Jesse’s at it again. This time he’s fighting for inclusion of Africans on the MLK memorial. I think this is a good fight, and I can’t speak for Jesse, but I’m tired. Hell, I want to fight for the Democratic nomination. I want to fight for no more U.S. imperialism. I want to fight to squash NAFTA and to save the planet, or I want to have the freedom to be secure in not fighting for anything, just knowing my basic interest will always be protected over other cultures. I want these things to be my focus like those of the “privilege” class. I’m tired of fighting for the “rights” of Africans to participate in the society. I’m tired of fighting systematic white supremacy that underhandedly kills our community and progeny.

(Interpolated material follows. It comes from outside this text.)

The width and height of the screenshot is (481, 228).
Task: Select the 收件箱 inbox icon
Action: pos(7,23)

These battles surely help kill my spirit and I’m sure those of other Africans by creating a repudiation of things white.

Far too many blacks choose to ignore, embrace or “act dumb” towards the culture of white supremacy rather than fight it by recognizing and then casting off foreign ideologies that are harmful to African unity. Their only “sane” choice (which is recommended by white supremacist systems) is to be one of the three big “O’s”, Obama, Oprah or Oreo. Wait! There’s another choice and that’s to be like Tyler Perry and dress for success, as a black female of course, and we KNOW, there’s no fight in him unless it’s towards me.

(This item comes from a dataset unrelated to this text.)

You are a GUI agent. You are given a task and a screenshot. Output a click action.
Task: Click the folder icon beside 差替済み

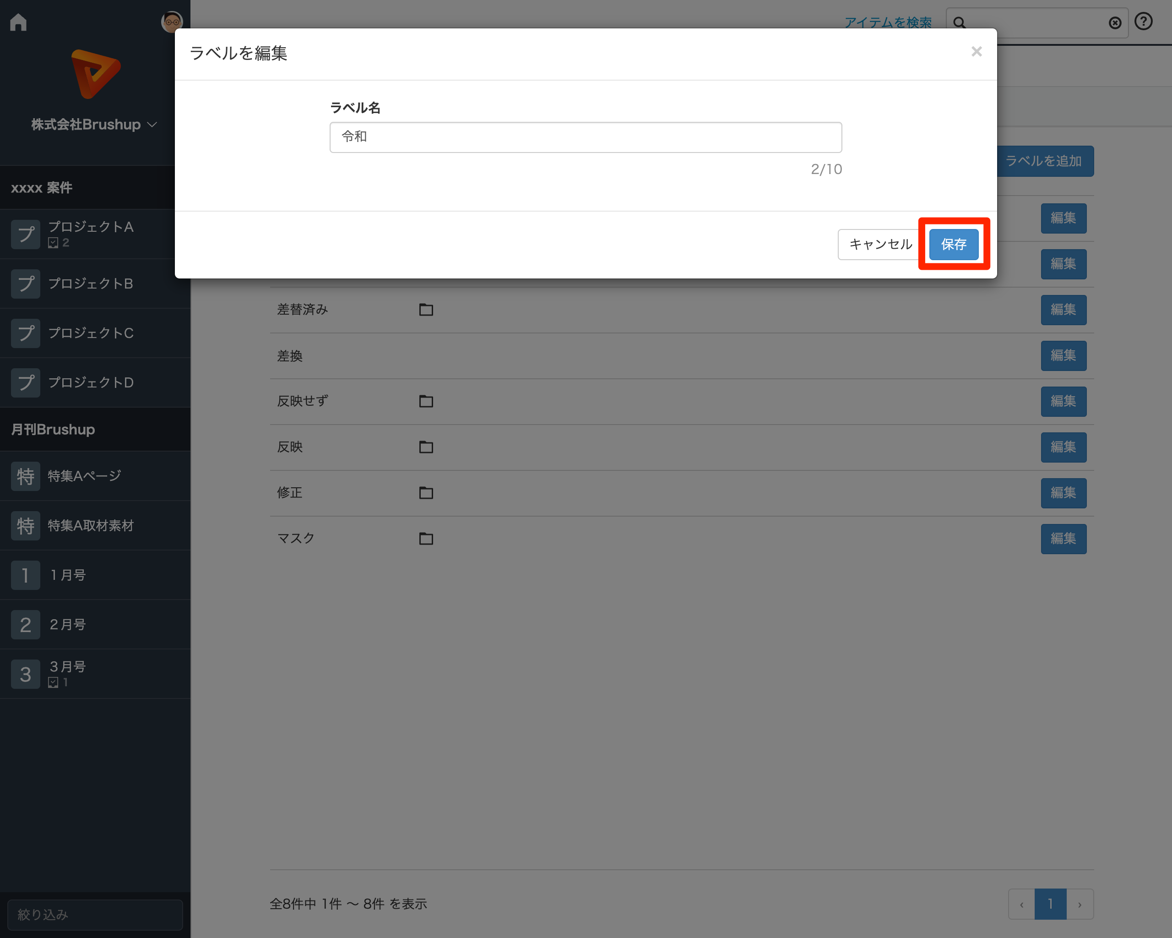[426, 309]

Until I’ve achieved parity in America where I can fight for “white” causes without having to be distracted by those pesky “Black” ones, I’ll pick and chose very carefully. I’ll fight for those “black” causes that dismantle white supremacy; those which are not popular because they are protected by white civic and business interest and reach into the heart of what is and has been wrong with America. Those Causes that cause too much truth bringing out the guilt and shame that is white America. Causes that make white America realize they aren’t as good as they’d like to think and never having been; causes that show the weaknesses of being a “black success” in a white colony. But then again, maybe I should fight Jesse and Al’s type of fight. I’d be more popular and perhaps more wealthy instead of having society often making me feel like Don Quixote’s donkey.